* [WHAT IS REQUIRED]:
Copy every entry exactly.

Saved entries:
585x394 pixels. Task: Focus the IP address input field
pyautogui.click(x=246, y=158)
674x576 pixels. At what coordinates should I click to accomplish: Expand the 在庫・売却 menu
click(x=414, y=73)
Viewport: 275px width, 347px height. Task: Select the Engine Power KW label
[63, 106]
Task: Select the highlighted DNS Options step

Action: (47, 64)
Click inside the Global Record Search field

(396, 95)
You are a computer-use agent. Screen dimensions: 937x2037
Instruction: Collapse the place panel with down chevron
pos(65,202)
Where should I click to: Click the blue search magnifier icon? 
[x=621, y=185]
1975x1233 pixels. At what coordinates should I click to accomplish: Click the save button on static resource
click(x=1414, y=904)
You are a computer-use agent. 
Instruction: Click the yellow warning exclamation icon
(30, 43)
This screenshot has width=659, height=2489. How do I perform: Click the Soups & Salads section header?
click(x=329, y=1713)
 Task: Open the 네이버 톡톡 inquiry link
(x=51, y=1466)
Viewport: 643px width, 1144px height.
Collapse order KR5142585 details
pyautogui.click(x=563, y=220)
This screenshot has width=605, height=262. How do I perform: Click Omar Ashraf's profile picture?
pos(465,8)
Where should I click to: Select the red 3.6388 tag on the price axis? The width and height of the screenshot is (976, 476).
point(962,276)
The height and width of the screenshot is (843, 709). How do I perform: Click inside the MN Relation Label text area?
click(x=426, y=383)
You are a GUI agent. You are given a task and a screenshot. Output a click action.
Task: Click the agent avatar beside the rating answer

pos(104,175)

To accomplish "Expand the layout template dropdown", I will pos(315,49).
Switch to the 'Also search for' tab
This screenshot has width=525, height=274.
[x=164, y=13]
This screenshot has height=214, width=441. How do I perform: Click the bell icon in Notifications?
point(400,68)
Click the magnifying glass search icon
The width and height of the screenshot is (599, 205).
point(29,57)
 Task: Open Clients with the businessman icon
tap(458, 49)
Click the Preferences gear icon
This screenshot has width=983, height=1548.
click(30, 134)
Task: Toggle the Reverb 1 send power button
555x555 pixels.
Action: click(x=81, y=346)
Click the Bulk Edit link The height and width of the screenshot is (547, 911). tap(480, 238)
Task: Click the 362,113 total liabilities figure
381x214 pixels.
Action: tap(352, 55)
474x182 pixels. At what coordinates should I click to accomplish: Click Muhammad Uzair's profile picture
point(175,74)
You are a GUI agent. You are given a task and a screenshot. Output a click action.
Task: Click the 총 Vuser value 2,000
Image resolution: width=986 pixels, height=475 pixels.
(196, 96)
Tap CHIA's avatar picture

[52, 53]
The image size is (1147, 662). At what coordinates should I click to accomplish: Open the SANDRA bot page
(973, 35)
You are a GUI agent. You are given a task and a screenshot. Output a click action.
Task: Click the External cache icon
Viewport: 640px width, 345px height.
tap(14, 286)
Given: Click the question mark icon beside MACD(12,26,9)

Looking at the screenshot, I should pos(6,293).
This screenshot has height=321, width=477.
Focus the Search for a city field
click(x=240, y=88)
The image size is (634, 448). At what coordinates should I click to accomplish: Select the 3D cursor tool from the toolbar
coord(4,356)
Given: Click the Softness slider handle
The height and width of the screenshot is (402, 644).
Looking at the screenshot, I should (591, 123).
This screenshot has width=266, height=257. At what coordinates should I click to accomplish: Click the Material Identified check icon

* [EXERCISE RESULT]:
585x394 pixels. Task: Focus the IP address input field
pyautogui.click(x=246, y=158)
674x576 pixels. At what coordinates should I click to accomplish: Expand the 在庫・売却 menu
click(x=414, y=73)
Viewport: 275px width, 347px height. Task: Select the Engine Power KW label
[63, 106]
Task: Select the highlighted DNS Options step

Action: (47, 64)
Click inside the Global Record Search field

(396, 95)
You are a computer-use agent. Screen dimensions: 937x2037
Instruction: Collapse the place panel with down chevron
pos(65,202)
Where should I click to: Click the blue search magnifier icon? 
[x=621, y=185]
1975x1233 pixels. At what coordinates should I click to accomplish: Click the save button on static resource
click(x=1414, y=904)
You are a computer-use agent. 
Instruction: Click the yellow warning exclamation icon
(30, 43)
This screenshot has width=659, height=2489. How do I perform: Click the Soups & Salads section header?
click(x=329, y=1713)
 Task: Open the 네이버 톡톡 inquiry link
(x=51, y=1466)
Viewport: 643px width, 1144px height.
Collapse order KR5142585 details
pyautogui.click(x=563, y=220)
This screenshot has width=605, height=262. How do I perform: Click Omar Ashraf's profile picture?
pos(465,8)
Where should I click to: Select the red 3.6388 tag on the price axis? The width and height of the screenshot is (976, 476).
point(962,276)
The height and width of the screenshot is (843, 709). How do I perform: Click inside the MN Relation Label text area?
click(x=426, y=383)
You are a GUI agent. You are given a task and a screenshot. Output a click action.
Task: Click the agent avatar beside the rating answer

pos(104,175)

To accomplish "Expand the layout template dropdown", I will pos(315,49).
Switch to the 'Also search for' tab
This screenshot has width=525, height=274.
[x=164, y=13]
This screenshot has height=214, width=441. How do I perform: Click the bell icon in Notifications?
point(400,68)
Click the magnifying glass search icon
The width and height of the screenshot is (599, 205).
point(29,57)
 Task: Open Clients with the businessman icon
tap(458, 49)
Click the Preferences gear icon
This screenshot has width=983, height=1548.
click(30, 134)
Task: Toggle the Reverb 1 send power button
555x555 pixels.
Action: click(x=81, y=346)
Click the Bulk Edit link The height and width of the screenshot is (547, 911). tap(480, 238)
Task: Click the 362,113 total liabilities figure
381x214 pixels.
Action: tap(352, 55)
474x182 pixels. At what coordinates should I click to accomplish: Click Muhammad Uzair's profile picture
point(175,74)
You are a GUI agent. You are given a task and a screenshot. Output a click action.
Task: Click the 총 Vuser value 2,000
Image resolution: width=986 pixels, height=475 pixels.
(196, 96)
Tap CHIA's avatar picture

[52, 53]
The image size is (1147, 662). At what coordinates should I click to accomplish: Open the SANDRA bot page
(973, 35)
You are a GUI agent. You are given a task and a screenshot. Output a click action.
Task: Click the External cache icon
Viewport: 640px width, 345px height.
tap(14, 286)
Given: Click the question mark icon beside MACD(12,26,9)

Looking at the screenshot, I should pos(6,293).
This screenshot has height=321, width=477.
Focus the Search for a city field
click(x=240, y=88)
The image size is (634, 448). At what coordinates should I click to accomplish: Select the 3D cursor tool from the toolbar
coord(4,356)
Given: Click the Softness slider handle
The height and width of the screenshot is (402, 644).
Looking at the screenshot, I should (591, 123).
This screenshot has width=266, height=257. At what coordinates should I click to accomplish: Click the Material Identified check icon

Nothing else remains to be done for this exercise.